Man kann auch folgenden historischen Exkurs machen:

«Schaut man genauer hin, dann ist die Lage für Scholz und seine SPD heute sogar schlimmer als 2005. Damals war Schröders Wechsel vom Kanzler zum Lobbyisten vor allem ein innersozialdemokratisches, vielleicht auch ein innerdeutsches Problem. Diesmal schaut die ganze Welt zu, wie die neue deutsche Regierung sich gibt.»

Man stellt fest, dass der Deutsche es bis heute liebt, sich im Gefühl zu sonnen, dass die «ganze Welt» zuschaue, wenn im Berliner Provinztheater auf der Bühne etwas geholzt wird.

Aber es stellt sich anhand dieses Beispiels mal wieder verschärft die Frage, wozu eigentlich ein Abonnent des «Tages-Anzeigers» (oder eines der vielen Kopfblätter) Geld dafür ausgeben soll, um mit innerdeutschen Meinungen über innerdeutsche Konflikte behelligt zu werden.
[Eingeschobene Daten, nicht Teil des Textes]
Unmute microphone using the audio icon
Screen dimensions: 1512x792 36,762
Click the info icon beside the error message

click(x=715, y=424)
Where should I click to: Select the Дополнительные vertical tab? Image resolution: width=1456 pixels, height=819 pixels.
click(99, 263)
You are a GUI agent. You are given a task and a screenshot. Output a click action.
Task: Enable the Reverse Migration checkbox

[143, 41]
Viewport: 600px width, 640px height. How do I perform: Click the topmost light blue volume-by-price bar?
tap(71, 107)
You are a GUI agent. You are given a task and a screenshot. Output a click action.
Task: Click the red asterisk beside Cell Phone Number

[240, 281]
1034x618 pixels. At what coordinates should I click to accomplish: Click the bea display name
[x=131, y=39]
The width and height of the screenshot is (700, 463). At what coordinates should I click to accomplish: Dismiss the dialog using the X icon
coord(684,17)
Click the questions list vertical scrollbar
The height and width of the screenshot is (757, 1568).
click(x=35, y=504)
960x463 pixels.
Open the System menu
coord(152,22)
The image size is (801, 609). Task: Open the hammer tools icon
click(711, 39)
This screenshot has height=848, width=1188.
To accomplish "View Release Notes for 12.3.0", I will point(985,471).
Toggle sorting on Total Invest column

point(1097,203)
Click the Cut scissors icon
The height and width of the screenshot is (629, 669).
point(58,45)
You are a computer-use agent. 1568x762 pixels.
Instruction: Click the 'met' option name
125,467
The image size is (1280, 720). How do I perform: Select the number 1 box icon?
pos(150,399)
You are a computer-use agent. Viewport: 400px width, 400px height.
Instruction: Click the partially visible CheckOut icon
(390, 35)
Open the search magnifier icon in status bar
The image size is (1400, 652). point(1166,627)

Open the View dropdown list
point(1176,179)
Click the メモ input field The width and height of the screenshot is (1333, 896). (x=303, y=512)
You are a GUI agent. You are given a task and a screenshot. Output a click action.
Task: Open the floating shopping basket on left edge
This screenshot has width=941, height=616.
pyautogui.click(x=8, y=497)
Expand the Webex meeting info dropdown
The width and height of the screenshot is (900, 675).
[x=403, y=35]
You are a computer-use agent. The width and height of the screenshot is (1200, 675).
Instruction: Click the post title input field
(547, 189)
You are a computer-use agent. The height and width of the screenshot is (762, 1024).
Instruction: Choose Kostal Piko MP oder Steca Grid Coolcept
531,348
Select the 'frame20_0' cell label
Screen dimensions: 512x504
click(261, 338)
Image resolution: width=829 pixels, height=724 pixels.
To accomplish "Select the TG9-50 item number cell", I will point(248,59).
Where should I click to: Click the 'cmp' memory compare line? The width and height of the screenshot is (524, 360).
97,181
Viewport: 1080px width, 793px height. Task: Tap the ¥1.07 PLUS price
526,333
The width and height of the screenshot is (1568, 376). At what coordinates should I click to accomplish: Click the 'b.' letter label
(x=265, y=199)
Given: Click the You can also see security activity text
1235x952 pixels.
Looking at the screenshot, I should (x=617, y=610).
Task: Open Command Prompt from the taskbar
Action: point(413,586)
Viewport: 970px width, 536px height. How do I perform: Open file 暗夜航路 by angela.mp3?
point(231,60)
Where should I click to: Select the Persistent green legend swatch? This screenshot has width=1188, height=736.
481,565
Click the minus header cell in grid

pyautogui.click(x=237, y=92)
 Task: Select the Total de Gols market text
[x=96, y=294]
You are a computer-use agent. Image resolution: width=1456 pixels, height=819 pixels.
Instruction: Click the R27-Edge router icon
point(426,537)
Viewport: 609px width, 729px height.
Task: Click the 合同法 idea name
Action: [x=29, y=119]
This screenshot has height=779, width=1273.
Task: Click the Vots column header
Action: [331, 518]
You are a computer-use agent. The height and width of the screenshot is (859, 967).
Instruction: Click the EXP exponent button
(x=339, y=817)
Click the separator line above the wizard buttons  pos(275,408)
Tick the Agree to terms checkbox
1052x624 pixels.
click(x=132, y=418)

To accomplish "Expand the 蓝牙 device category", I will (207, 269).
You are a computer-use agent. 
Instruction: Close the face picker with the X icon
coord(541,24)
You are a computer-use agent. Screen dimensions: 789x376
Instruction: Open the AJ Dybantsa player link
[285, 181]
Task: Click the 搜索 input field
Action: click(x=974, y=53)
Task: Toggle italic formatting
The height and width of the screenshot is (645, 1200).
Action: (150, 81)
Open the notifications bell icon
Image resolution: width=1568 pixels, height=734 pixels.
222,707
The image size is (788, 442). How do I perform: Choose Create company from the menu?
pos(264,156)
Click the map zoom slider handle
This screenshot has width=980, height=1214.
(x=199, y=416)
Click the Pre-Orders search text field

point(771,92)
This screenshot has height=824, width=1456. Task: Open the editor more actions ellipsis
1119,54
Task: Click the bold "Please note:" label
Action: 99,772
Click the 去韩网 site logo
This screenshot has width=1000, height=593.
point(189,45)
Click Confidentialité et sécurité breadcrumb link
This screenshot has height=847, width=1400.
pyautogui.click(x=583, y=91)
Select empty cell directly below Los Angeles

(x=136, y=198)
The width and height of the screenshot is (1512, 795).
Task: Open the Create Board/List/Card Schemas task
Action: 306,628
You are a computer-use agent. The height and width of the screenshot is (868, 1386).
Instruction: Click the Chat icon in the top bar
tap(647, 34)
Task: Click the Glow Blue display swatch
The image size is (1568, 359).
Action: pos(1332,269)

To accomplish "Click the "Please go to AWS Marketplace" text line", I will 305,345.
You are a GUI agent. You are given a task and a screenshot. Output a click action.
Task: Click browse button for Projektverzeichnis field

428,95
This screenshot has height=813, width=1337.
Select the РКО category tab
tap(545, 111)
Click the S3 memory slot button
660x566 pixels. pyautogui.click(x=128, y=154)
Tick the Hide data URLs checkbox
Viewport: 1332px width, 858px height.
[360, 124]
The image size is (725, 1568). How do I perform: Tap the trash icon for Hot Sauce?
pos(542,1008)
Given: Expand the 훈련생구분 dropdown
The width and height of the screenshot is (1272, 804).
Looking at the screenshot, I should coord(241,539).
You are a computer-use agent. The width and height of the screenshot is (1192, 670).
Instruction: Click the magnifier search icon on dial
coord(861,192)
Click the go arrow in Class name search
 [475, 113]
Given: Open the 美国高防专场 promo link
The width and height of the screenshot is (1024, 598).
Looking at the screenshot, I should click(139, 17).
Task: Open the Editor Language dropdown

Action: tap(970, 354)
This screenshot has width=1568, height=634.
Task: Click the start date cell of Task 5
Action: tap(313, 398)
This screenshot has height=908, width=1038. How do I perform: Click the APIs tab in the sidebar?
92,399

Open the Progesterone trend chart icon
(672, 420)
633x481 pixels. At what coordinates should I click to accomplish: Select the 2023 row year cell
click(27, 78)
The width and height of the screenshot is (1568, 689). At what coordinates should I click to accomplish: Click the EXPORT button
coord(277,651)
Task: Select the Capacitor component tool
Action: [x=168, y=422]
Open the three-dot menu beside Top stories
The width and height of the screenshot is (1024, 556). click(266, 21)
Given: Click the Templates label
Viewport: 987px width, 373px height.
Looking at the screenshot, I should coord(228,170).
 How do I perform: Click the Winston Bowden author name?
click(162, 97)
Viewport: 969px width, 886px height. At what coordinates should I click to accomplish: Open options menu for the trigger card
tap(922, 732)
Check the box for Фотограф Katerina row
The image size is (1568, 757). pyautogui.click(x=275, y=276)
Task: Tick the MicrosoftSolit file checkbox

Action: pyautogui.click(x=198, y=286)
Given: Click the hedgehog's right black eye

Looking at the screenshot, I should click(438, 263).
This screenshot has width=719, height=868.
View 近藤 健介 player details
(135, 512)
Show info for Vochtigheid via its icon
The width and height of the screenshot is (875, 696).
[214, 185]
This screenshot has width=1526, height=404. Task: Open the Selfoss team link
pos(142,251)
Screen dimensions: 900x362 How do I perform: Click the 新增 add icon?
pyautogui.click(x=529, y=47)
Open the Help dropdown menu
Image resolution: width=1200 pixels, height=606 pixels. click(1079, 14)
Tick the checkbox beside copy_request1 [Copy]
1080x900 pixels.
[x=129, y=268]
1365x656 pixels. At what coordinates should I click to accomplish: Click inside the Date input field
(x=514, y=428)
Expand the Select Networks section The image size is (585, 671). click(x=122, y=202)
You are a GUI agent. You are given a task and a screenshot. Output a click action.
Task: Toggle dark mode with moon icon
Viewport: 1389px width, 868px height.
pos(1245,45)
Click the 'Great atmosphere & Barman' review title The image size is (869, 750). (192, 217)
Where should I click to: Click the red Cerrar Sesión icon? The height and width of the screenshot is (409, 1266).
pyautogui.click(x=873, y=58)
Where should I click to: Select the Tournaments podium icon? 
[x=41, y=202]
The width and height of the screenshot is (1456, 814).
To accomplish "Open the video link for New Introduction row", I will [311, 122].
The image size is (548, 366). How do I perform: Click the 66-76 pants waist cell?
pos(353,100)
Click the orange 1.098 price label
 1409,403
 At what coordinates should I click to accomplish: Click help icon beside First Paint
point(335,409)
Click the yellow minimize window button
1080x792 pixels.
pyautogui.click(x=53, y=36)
Der Schnarch-Verlag Ringier hält sich aus dieser Debatte wohlweisslich heraus, weil dort Schröder immer noch als «Berater» auf der Payroll steht.

CH Media hingegen leistet sich zwar nur zwei Auslandredaktoren, dafür aber noch ein paar Korrespondenten. Daher berichtet Christoph Reichmuth aus Berlin und eher aus Schweizer Perspektive. Währenddessen kümmert sich der Berliner Korrespondent von Tamedia, Dominique Eigenmann, gezwungenermassen um den Polizistenmord, der nun aber, bei aller Tragik, ebenfalls ein sehr deutsches Thema ist.

Wenn die Sauce in die Sauce schwappt

Die Sauce der Süddeutschen schwappt ja in der Einheitssauce von Tamedia inzwischen auch in andere Bereiche wie Gesellschaft oder Kultur. Lediglich Nationales oder Schweizerisches wird noch aus eigenen Kräften bestrahlt. Allerdings nicht immer mit glücklicher Hand, wie die Entschuldigungsorgie wegen eines verunglückten Politikerporträts beweist.

Rund zwei Stutz pro Tag kostet die Zudröhnung mit allem, was Tamedia zu bieten hat. Ist nicht alle Welt, läppert sich aber doch.

Daraus entsteht dann ein putziges Problem, wie der Deutsche sagen würde. Weil Tamedia seine Leser zunehmend quält  und nicht allzu viele bekennende Masochisten sind – nimmt die Zahl der Zahlungswilligen kontinuierlich ab. Dadurch nimmt die Qualität des Gebotenen kontinuierlich ab.

Wobei dann eins zum anderen führt. Es gäbe nun zwei Auswege, eigentlich drei.

  1. Das Produkt mangels kostendeckender Nachfrage einstellen
  2. Das Produkt attraktiver machen, um die Nachfrage zu steigern
  3. Staatshilfe erbetteln

Variante eins wäre der Weg der Textil- und Schwerindustrie in der Schweiz. Konnte man sich in der Ostschweiz, in Winterthur und Zürich nicht vorstellen. Inzwischen erinnert sich kaum noch einer dran, dass in Maschinenhallen mal etwas anderes existierte als schicke Kultur- und Gastronomieangebote.

Variante zwei wäre das, was die wenigen Überlebenden der damaligen Zeitenwende taten. Das bedeutete aber, den Finger aus gewissen Körperöffnungen zu nehmen, Guzzi zu geben und innovativ zu werden.

Variante drei wurde damals auch versucht, allerdings glücklicherweise erfolglos.